Thursday, June 24, 2010

Legendary Service

Lock tender at work

The place where I work trains employees to provide “legendary service.”  Parks Canada must do the same with lock tenders, because each one we’ve met has gone above the call of duty 

At last report we'd limped to a mooring at a lock a few miles above Trenton. The diesel engine refused to start, and our solar system was essentially out of juice.  The forecast for the next day: “rain.” 

Lock 8 is in the wilderness, at the edge of a lake, accessible by a narrow road paved with gravel that runs past derelict farm fields. No town of any size for miles. Coyotes howl at night.

Quite early the next morning, the Captain descended into the engine room.  Loud clanking sounds and loud, frustrated muttering ensued.

Don't mess with this man--he has a wrench!
The Captain had concluded the diesel engine needed a new cranking battery.  One such battery had been purchased.  Yet the engine was still dying at inconvenient moments.  Could it be . . . the solenoid?

The solenoid is part of the starter system. That’s all I can tell you; for technical details check with the Captain. 

After the new cranking battery failed to solve the engine problem, the Captain discovered that messing with the solenoid sometimes did the trick.  
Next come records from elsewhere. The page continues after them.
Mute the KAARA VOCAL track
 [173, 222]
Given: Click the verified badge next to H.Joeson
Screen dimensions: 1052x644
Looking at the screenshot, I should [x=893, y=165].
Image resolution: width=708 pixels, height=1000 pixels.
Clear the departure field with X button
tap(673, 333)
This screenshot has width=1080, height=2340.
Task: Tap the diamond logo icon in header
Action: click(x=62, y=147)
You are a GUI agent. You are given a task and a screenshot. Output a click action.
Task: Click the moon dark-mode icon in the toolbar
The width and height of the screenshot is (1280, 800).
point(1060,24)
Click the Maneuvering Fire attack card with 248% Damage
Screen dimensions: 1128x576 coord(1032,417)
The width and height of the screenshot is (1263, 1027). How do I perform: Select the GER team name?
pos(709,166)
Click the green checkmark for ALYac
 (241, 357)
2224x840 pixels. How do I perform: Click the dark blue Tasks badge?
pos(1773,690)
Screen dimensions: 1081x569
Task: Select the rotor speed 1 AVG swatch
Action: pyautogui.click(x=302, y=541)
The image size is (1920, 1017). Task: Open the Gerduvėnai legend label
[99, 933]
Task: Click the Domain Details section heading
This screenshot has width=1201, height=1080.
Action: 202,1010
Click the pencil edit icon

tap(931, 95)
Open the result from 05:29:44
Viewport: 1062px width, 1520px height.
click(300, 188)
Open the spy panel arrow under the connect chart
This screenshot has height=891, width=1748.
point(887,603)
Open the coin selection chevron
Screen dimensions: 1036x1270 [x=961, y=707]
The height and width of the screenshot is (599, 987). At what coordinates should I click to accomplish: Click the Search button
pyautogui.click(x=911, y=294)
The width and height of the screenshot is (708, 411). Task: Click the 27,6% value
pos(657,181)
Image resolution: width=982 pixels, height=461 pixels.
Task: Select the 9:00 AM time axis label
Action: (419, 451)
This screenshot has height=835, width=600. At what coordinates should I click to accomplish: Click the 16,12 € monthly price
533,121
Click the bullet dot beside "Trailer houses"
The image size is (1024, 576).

Messing with the solenoid involved much agile jumping, into and out of the engine pit. Below decks, the Captain was assaulting the solenoid with very large screwdriver. On the stern deck, he was operating the starter. Very exciting . . .  but not exactly convenient when you are dead in the water before open lock gates.

And now the diesel engine was completely dead.  The skies were gray.  The clanking and the muttering continued.

The Crew did what any sensible wife would do--vaulted up the 100 or so concrete steps to the top of the lock and consulted the lock tenders.

Lock tenders on the Trent-Severn present a perpetual air of summer camp; their uniform consists of forest-green khaki shorts with very large cargo pockets and a white polo shirt with the Parks Canada logo, accented with mirror shades and beach sandals of their choosing. These lock tenders were camped out in a couple of plastic lawn chairs beside the lockhouse, enjoying a smoke.

The younger one, with shaved head and multiple earrings, quickly offered me his seat, his phone, and a long list of phone numbers for auto parts stores and marinas in the next two towns, along with helpful commentary about which guy at what store would be most likely to fix us up. “Call Brad,” he urged.  “Course he might not be up yet, or he might be taking the day off.”

My calls reached shopkeepers who did their best to help but failed to yield a promise of the desired part. The locktenders dug deeper into their collective knowledge of local engine gurus.

Hours later, we had a line on a shop in Campbellford. Much banging and muttering had failed to revive the engine, but though the morning was cloudy the solar panels had gathered enough juice that we were able to limp away.  Our new friends waved us off.

Lock tenders call ahead to let the next lock, to let their co-workers know when to expect the next boat. (We are a constant source of amazement to the lock tender community for how long it takes us to move from lock to lock.)  This day, at each lock upstream, we were greeted by solicitous inquiries about the state of our engine, suggestions for businesses that could help, and offers of use of the phone. 

At Campbellford, our destination, the lock tenders were hovering, consulting their watches.  It was the end of the day. The auto parts store of choice was closing soon.  Could they offer us a ride?

I was so impressed by the kindness, I sent an admiring email to Parks Canada.  

But this wasn’t the end of the story.  The next morning, as we ate breakfast at the Campbellford marina, a pick-up truck pulled up with a little screech, and we heard a banging on the roof.

 “Ahoy the Dragonfly!”  It was the next lock tender, an athletic-looking blonde woman with a weathered face and a smile.  She was just stopping in to see if we had gotten our engine part  . . . and whether we needed any further help.


  1. Hi Cynthia and Bill... The Solenoid problem was the bane of Mom's existence with our old Pontiac. A couple times a day you had to open the hood..tap on the solenoid with a screwdriver..restartt the engine and move on.
    The solenoid in Dragonfly must come from that old Pontiac. Dad

  2. I thought that was the purple and white Studebaker?

  3. Well, Mom should definitely come crew on the boat then, since she's a certified expert in Solenoid Repair!